Бах заткнулась. Вместе с сорока пятью другими людьми, которые уставились в свои экраны. Бах увидела, как девочка – ужасная девочка, как она начала о ней думать – сделала большой глоток из большой зеленой бутылки с шотландским виски. Потом рыгнула, вытерла рот рукой и почесала себя между ног. Затем понюхала пальцы. Она вроде бы собралась что-то сказать, но наклонила голову, прислушиваясь к чему-то, чего Бах не смогла услышать.
– Это хорошая идея, – сказала девочка и убежала.
Едва она скрылась за изгибом палубы, как в комнату ворвался Хеффер, сопровождаемый шестью членами его команды советников. Бах откинулась на спинку кресла и попыталась отогнать мысли об убийстве.
– Мне сказали, что вы установили контакт, – сказал Хеффер, заглядывая через плечо Бах, чего она терпеть не могла. Шеф уставился на изображение коридора. – Что с ней случилось?
– Не знаю. Она сказала «это хорошая идея», встала и убежала.
– Я вам велел удерживать ее здесь, пока у меня не появится шанс с ней поговорить.
– Я пыталась.
– Вам следовало…
– Я ее вижу на девятнадцатой камере, – сообщил Штейнер.
Все наблюдали за тем, как техники отслеживают перемещение девочки на работающих камерах. Они увидели, как она вошла в комнату и сразу вышла с большим монитором. Бах пыталась окликнуть ее всякий раз, когда она проходила мимо камеры, но, похоже, только первая из них принимала входящие вызовы.
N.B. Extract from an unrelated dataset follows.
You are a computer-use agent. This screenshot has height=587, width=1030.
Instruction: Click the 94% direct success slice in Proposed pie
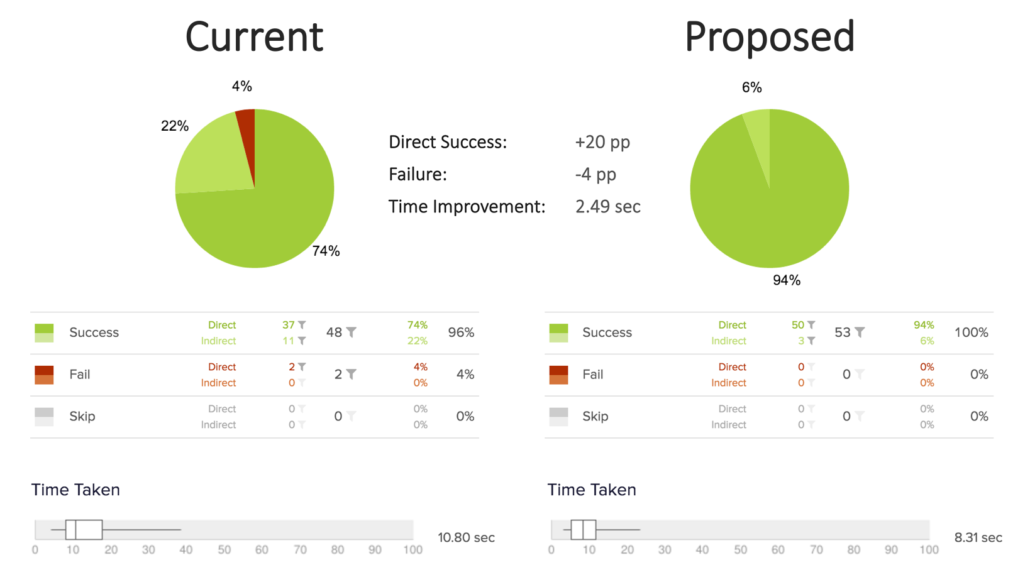click(782, 204)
Девочка прошла мимо четырех камер, прежде чем вернулась к первой. Там она аккуратно развернула монитор и прикрепила его к стене, затем вытянула кабель и воткнула его в розетку очень близко от настенной камеры, с которой работала Бах и ее команда. Девочка сняла камеру с кронштейна. Картинка некоторое время дергалась, потом стабилизировалась. Девочка поставила камеру на пол.
– Стабилизируйте изображение, – велела Бах техникам, и изображение на ее мониторе перестало дергаться. Теперь у нее был вид на коридор с лежачей камеры. Девочка уселась перед камерой и улыбнулась.
– Теперь я могу тебя видеть, – сообщила она, потом нахмурилась. – Если ты пошлешь мне картинку.
– Принесите сюда камеру, – приказала Бах.
Пока ее устанавливали, Хеффер оттеснил Бах и уселся в ее кресло.
– А вот и ты, – сказала девочка и снова нахмурилась. – Странно. Я была уверена, что ты женщина. Тебе кто-то отрезал яйца?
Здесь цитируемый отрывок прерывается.